My question to the group is how do I retain copyright, appease my client, and sell my software?

My thoughts were to license it exclusively under some sort of open source license to the client, so that I could, as an "outside" developer, use my own code and resell it after modifying under the terms of the license.

Thanks, Tyler Montgomery

Unless it is in your contract that your work on this project belongs to them, it is up to you. You can license it to them and have a “general” release that is open source. But it sounds like they want full ownership. I wish you luck.

HTH, Richard

Unless it is in your contract that your work on this project belongs to them, it is up to you. You can license it to them and have a "general" release that is open source. But it sounds like they want full ownership.
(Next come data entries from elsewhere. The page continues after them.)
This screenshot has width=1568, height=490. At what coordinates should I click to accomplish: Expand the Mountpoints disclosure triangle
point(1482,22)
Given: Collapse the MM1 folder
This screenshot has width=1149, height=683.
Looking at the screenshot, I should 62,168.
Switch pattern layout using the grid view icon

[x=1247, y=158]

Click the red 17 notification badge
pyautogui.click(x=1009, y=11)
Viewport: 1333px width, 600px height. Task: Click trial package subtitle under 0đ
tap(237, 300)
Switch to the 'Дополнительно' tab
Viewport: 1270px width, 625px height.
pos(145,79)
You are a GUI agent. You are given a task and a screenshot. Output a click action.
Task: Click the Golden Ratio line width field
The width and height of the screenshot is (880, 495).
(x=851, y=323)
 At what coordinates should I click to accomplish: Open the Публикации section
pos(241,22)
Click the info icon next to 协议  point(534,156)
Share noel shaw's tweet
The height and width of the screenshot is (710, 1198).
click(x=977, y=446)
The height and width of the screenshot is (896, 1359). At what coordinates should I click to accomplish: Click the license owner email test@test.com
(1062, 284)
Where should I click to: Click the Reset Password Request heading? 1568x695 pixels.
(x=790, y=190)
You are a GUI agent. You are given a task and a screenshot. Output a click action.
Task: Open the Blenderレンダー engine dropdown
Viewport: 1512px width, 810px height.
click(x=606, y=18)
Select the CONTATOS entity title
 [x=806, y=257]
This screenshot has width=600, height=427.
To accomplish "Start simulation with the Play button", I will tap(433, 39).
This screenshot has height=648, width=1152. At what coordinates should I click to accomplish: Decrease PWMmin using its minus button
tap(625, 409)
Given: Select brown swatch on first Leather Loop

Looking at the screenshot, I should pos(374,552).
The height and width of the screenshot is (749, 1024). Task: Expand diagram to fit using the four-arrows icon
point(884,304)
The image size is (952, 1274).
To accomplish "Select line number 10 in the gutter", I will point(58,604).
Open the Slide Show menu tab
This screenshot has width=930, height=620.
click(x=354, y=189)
I wish you luck.

This would be my interpretation as well. If it is not explicitly stated as part of your contract, then this is your property. Generally the law is on your side here, though with all legal advice, SEEK A LAWYER!!!!!

Just because you are in the right though does not mean that it could be pleasant, they can sue you if you refuse etc. They could fire you (so make sure you have the source).

However both of you seem to realise that the end product is quite lucrative - its worth something. To your employer its a novel product and a competitive advantage. To you - its steaks on the table. As with any ownership transfer its a sale, you should be compensated.

But they seem to want it for free, or they have just realised that they didn't do the contracts properly.

I would also consider this: the fact that they are asking you to sign away the copyright, means that they acknowledge you as the rightful copyright holder. This would make it hard for them to argue that ownership was implied by your employment contract.

Make sure you keep their forms and bring them to your Lawyer to see what his interpretation is.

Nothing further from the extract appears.